● AIM OF THE EXERCISE: In the feature on bandleader Jack Payne, which service did Payne join during the Great War, and at what age?

The story of the bad-tempered bandleader, Jack Payne.
A three part feature in which Spencer Leigh tries to understand Jack Payne
From In Tune, Sept to November, 2011
“I don’t know why the BBC uses me so much. I don’t kow-tow to anyone’s silly tastes or to any authority.”
Evening Standard, 8 August 1959
PART 1. BANDLEADER
Back in 1957, there wasn’t much popular music of any sort on the solitary BBC-TV channel and I would watch whatever I could find and, more importantly, whenever my parents would allow. One of the few popular music programmes was Off The Record, hosted by Jack Payne. I was only 12 years old and I sensed that this grumpy old man didn’t like what he was doing.
Over the years, I have wondered if my childhood views had any substance, and now I have inspected his files at the BBC Written Archives in Caversham, checked the archives of several daily newspapers, played his records and read his books, This Is Jack Payne (1932), Signature Tune (1947) and Jack Payne Presents Stars Of Melody (1956) as well as Peggy Cochrane’s memoir, We Said It With Music (1980).
I conclude that what we saw on screen reflected what was happening backstage. Gilbert Harding was the most bad-tempered man on television in the 1950s, but Jack Payne wasn’t far behind. At first Jack Payne’s rudeness came out of an aspiration to run the most successful dance band in the country and then, in the 50s and in his fifties, he was appalled by the new music from America and he became exceptionally and excessively blunt. He was ruthless, prepared to stand up to anyone who got in his way. His behaviour was his way of getting results, and it was only because he was highly competent that it was tolerated.
John Wesley Vivian Payne, known as Jack, was born in Leamington Spa, Warwickshire, on 22 August 1899, the only son of John Edwin and Sarah Vivian Payne. His father managed a warehouse for musical instruments and his mother was a good, amateur singer. His earliest memory was of beating the family dog for stealing the weekly joint, and when 12 years old, he was nearly expelled for knocking out a boy at school.
By that time, he was a proficient pianist and he knew he played better than his teacher. He became competent on several instruments, an important quality for a future band leader. When only 15, Jack Payne was a sergeant in the school corps, an early indication that he liked giving orders!
The young Jack Payne hated heights. Whenever he reached the top of something, he felt an urge to throw himself off. He cured himself in a stunning way through aviation. He took part in the Great War by joining the Royal Flying Corps (which became the RAF) when he was 17, becoming a First Lieutenant the following year. Later, in civilian life, he would fly for recreation.

● GIVEN MATERIAL:
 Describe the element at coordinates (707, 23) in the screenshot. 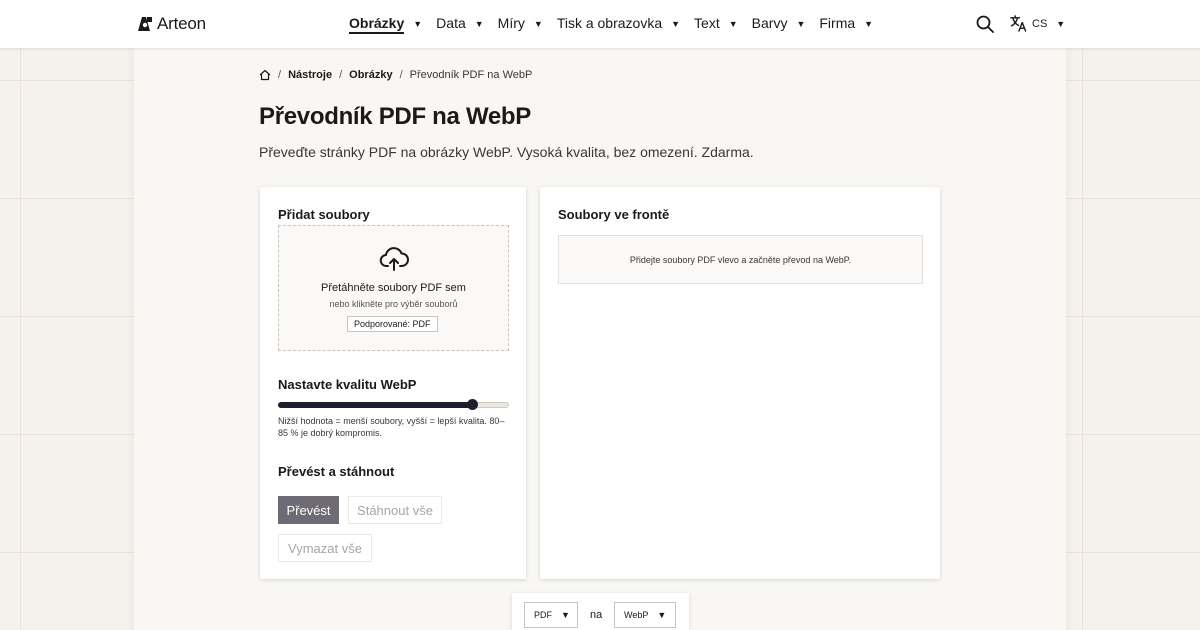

● WORKED SOLUTION: He joined the Royal Flying Corps, which became the RAF, when he was 17.